* WRITTEN TASK: Copy out the records below, verbatim, from the first line through the line containing "[x=418, y=121]", including both of those lines. Leave the pictures out of your copy.

-- start --

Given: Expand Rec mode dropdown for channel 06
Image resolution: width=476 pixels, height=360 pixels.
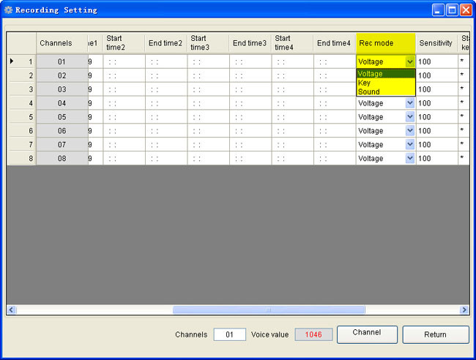Looking at the screenshot, I should (x=409, y=131).
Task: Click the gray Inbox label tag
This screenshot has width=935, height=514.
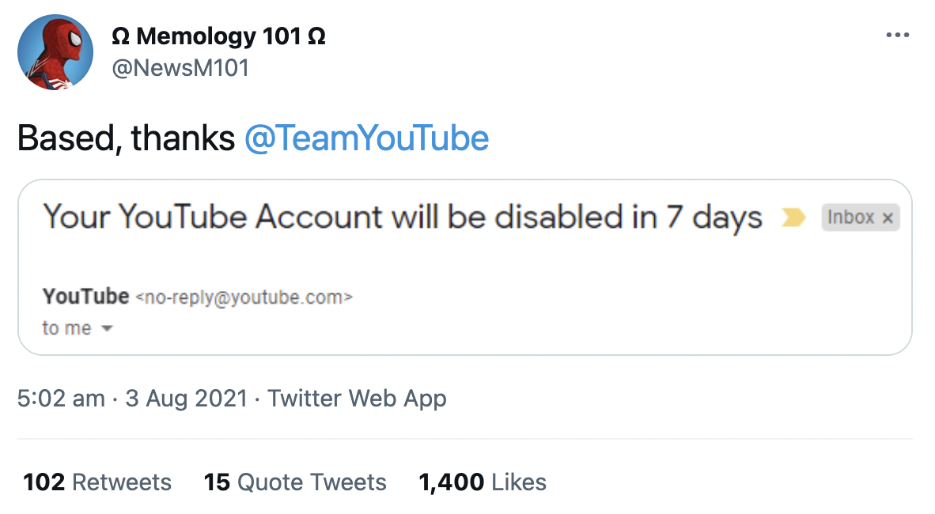Action: (x=860, y=217)
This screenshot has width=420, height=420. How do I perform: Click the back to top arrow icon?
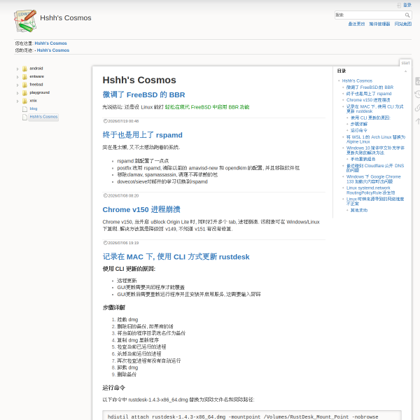[x=418, y=121]
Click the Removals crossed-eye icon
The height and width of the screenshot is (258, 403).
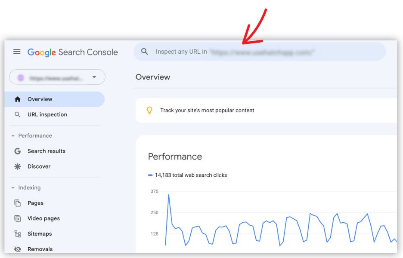coord(18,249)
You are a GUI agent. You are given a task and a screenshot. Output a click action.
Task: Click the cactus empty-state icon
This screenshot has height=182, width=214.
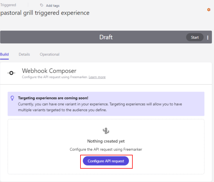tap(106, 131)
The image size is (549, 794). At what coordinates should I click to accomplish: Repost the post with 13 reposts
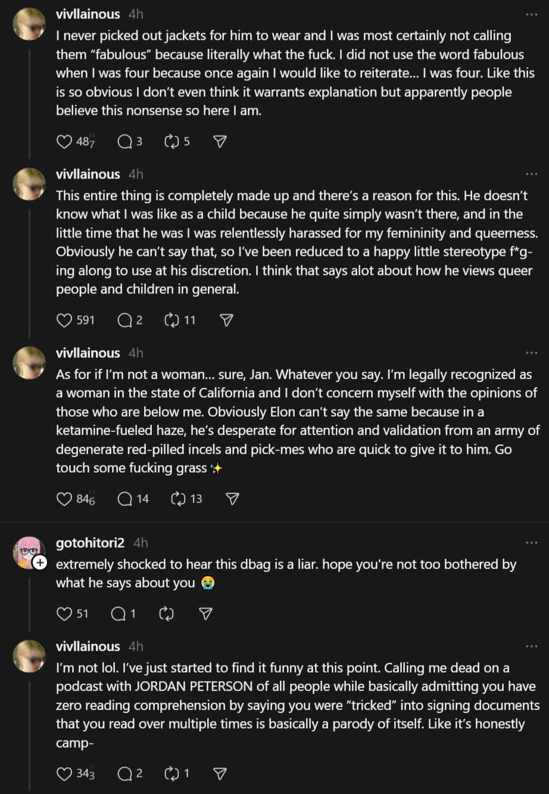[178, 499]
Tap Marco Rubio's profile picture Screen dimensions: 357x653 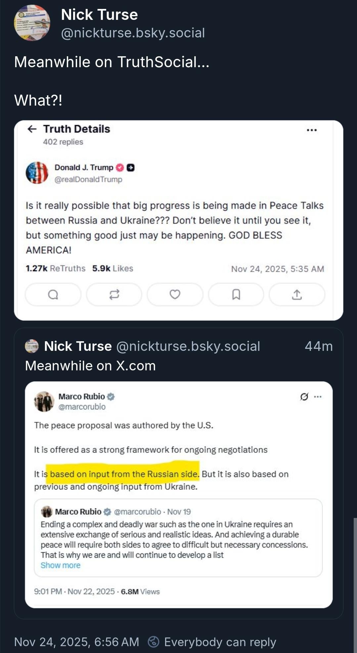click(44, 401)
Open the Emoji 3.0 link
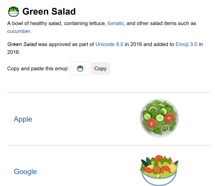The width and height of the screenshot is (215, 186). [x=186, y=44]

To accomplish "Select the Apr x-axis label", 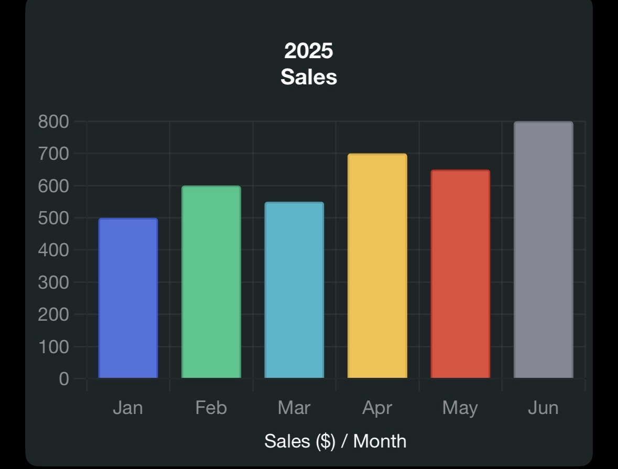I will coord(377,408).
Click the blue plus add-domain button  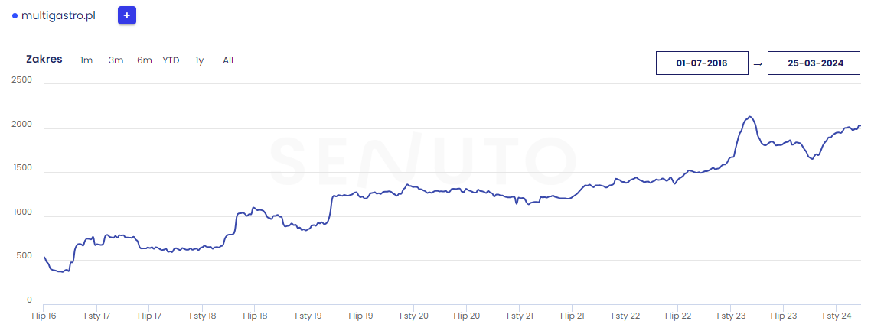tap(127, 15)
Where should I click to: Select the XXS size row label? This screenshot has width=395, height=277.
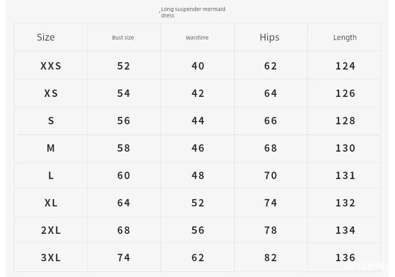point(51,66)
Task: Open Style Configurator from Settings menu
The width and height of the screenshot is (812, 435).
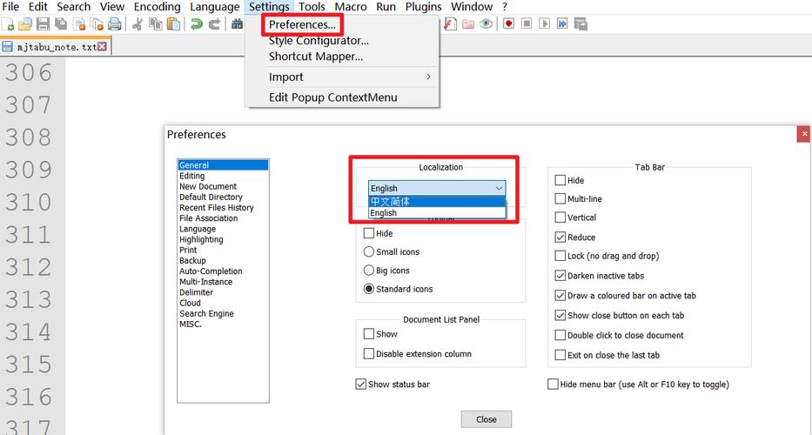Action: tap(319, 41)
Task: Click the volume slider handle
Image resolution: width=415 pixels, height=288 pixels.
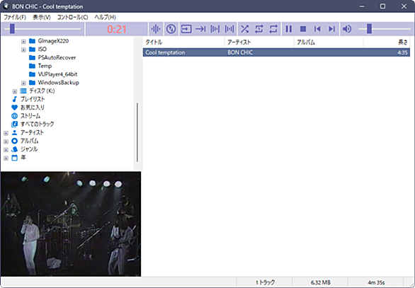Action: (x=369, y=29)
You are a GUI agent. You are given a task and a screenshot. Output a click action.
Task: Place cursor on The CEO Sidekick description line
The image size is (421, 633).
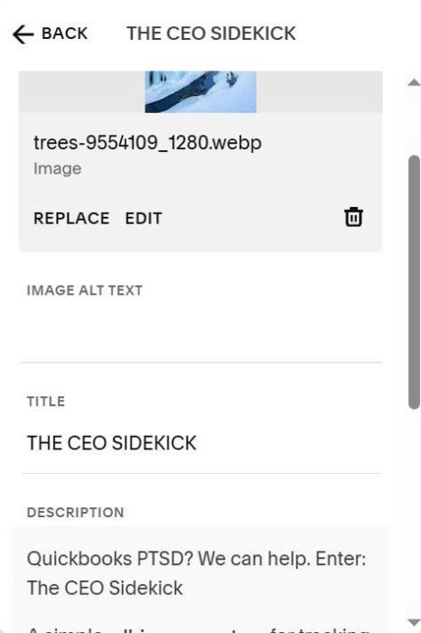click(x=105, y=588)
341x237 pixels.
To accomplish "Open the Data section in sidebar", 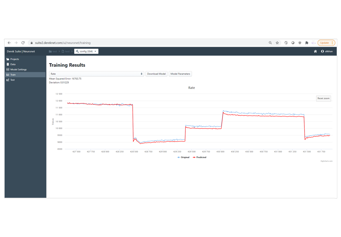I will [x=13, y=64].
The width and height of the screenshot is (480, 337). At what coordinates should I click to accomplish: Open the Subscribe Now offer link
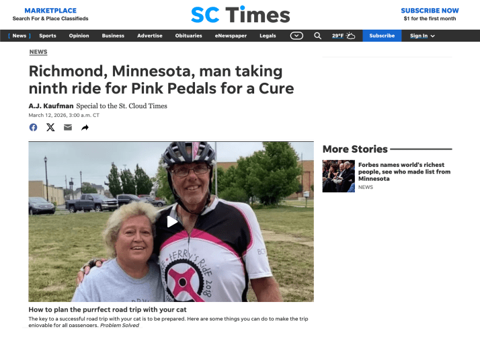click(430, 14)
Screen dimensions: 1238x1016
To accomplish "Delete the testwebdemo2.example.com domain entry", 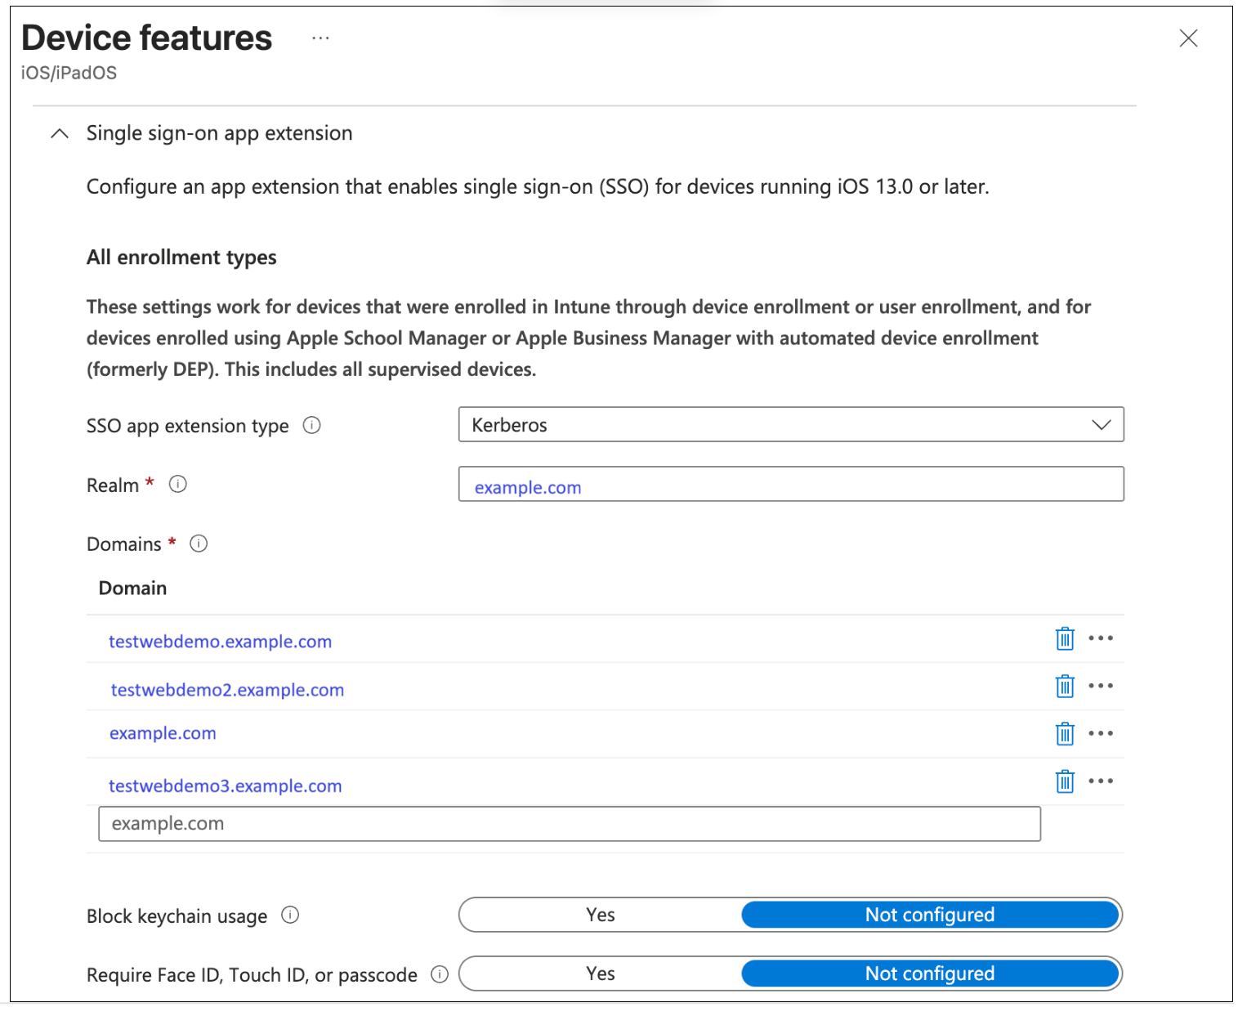I will pos(1064,686).
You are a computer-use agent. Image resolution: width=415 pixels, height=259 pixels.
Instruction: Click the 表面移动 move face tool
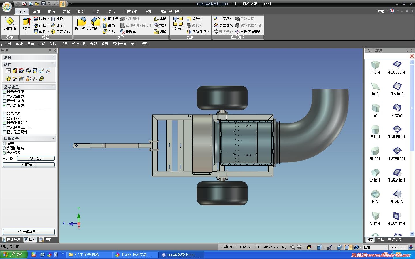223,19
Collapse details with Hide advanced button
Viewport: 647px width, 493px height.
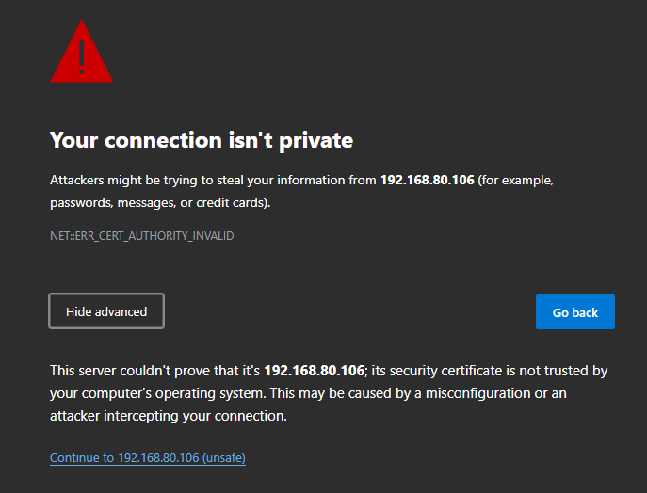click(x=106, y=311)
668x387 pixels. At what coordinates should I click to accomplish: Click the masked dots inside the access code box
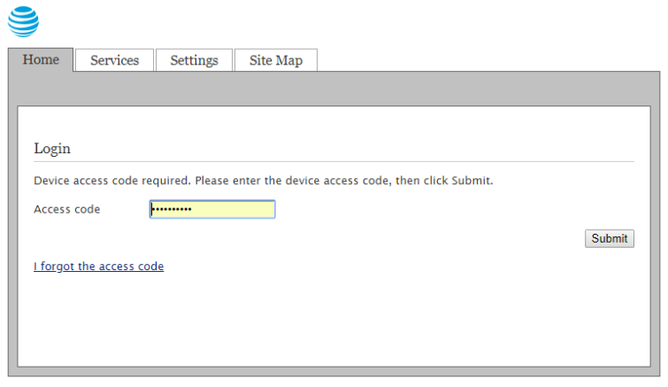click(x=173, y=209)
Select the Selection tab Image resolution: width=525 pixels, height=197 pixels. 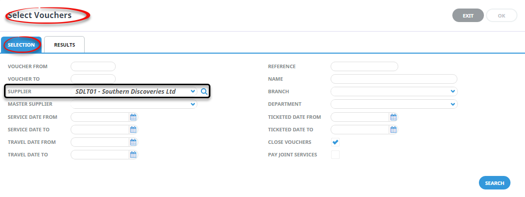click(21, 45)
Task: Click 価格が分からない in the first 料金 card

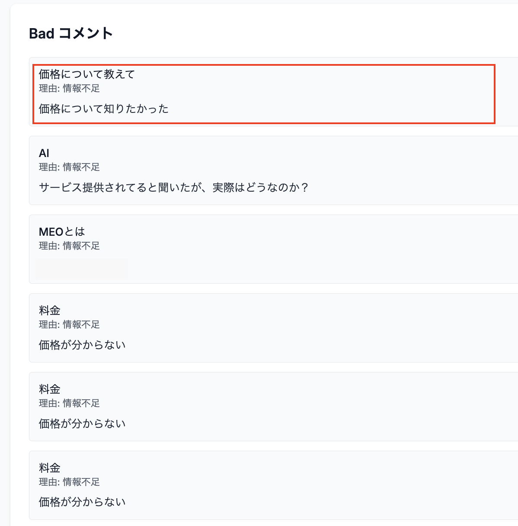Action: coord(82,345)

-- end --

* TASK RESULT:
Given: Expand Rec mode dropdown for channel 06
Image resolution: width=476 pixels, height=360 pixels.
Looking at the screenshot, I should (x=409, y=131).
Task: Click the gray Inbox label tag
This screenshot has width=935, height=514.
Action: (x=860, y=217)
This screenshot has width=420, height=420. How do I perform: Click the back to top arrow icon?
[x=418, y=121]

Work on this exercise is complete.